A quick internet search will turn up dozens of companies that have announced layoffs, restructuring, and downsizing within weeks of handing the CEO a hefty performance bonus. Levels of trust in leadership? Gone.

If there is one thing that stands in the way of changing the culture of an organization, it’s executive hypocrisy. Culture is changed by example. When everything the CEO says and does is focused, aligned and consistent, employees pay attention. When actions match the words, employees notice. When they don’t, employees notice that too.

The same FTI study shows that investors expect new CEOs to set a strategy and establish expectations in the first six months. That’s the easy part. Executing that strategy and meeting expectations is where many CEOs stumble. Regardless of the company’s mission statement or the posters in the break room, culture starts in the CEO’s office, just as it does in the coach’s. Employees, like players, watch and follow.
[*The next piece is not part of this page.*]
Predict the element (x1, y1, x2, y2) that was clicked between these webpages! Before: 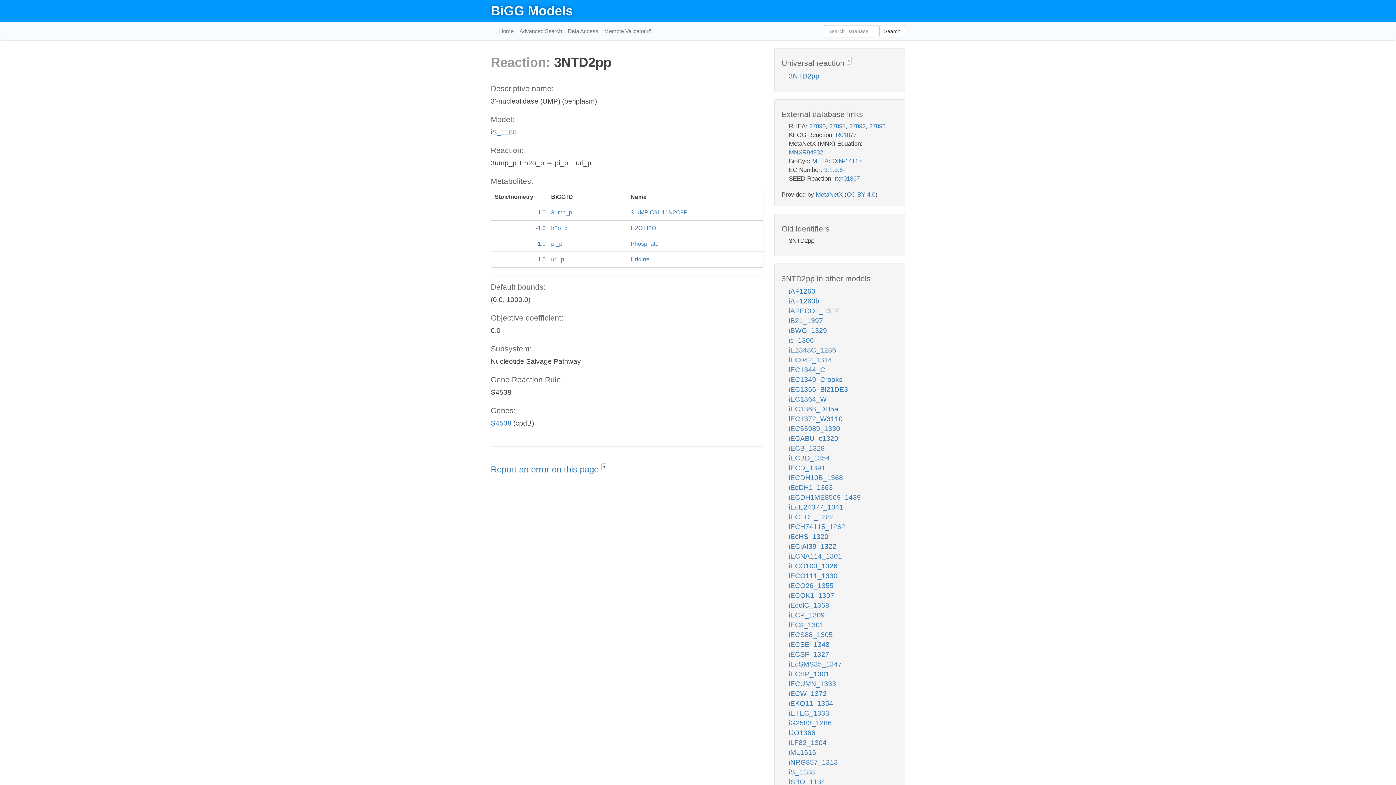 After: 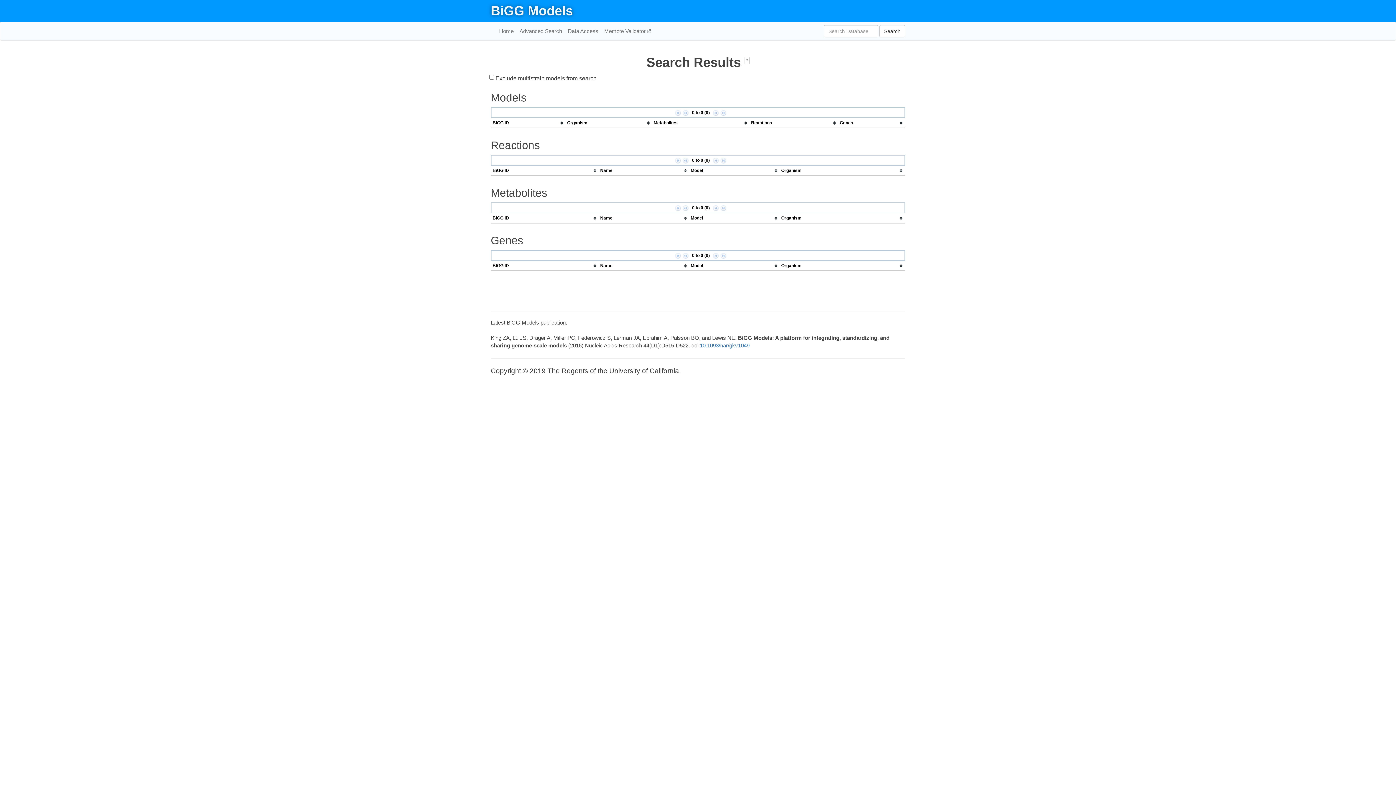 Action: bbox: (879, 25, 905, 37) label: Search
Last spring, Harbaugh agreed to spend a day at the headquarters of an iconic but struggling Silicon Valley company, to share his take on success and winning. Morale was anemic, leadership was derided in the press daily, and the culture was passive and complacent. Harbaugh embraced the chance to help a company that employed hundreds, if not thousands of 49er fans, just down the street from his new office. A buzz began to build across campus about Harbaugh’s appearance, but when one of the company’s top executives was presented with the idea, he squashed it, saying he was “not into football.”

Too many corporate leaders don’t understand that changing the culture isn’t about parties and PowerPoint. Culture is shaped by every decision they make. The tone is set by their words and cemented with their actions, every day—when the CEO establishes a strategy and follows it, sets rules and abides by them, not only says he or she is “one of us,” but acts like one of us. The culture of an organization will change only when every decision made by the leaders is in the best interests of the organization, even if it’s not in the best interests of the leaders.

*CEO Transitions and the Risk to Enterprise Value, FTI Consulting, Inc., 2012; www.ceotransitionstudy.com.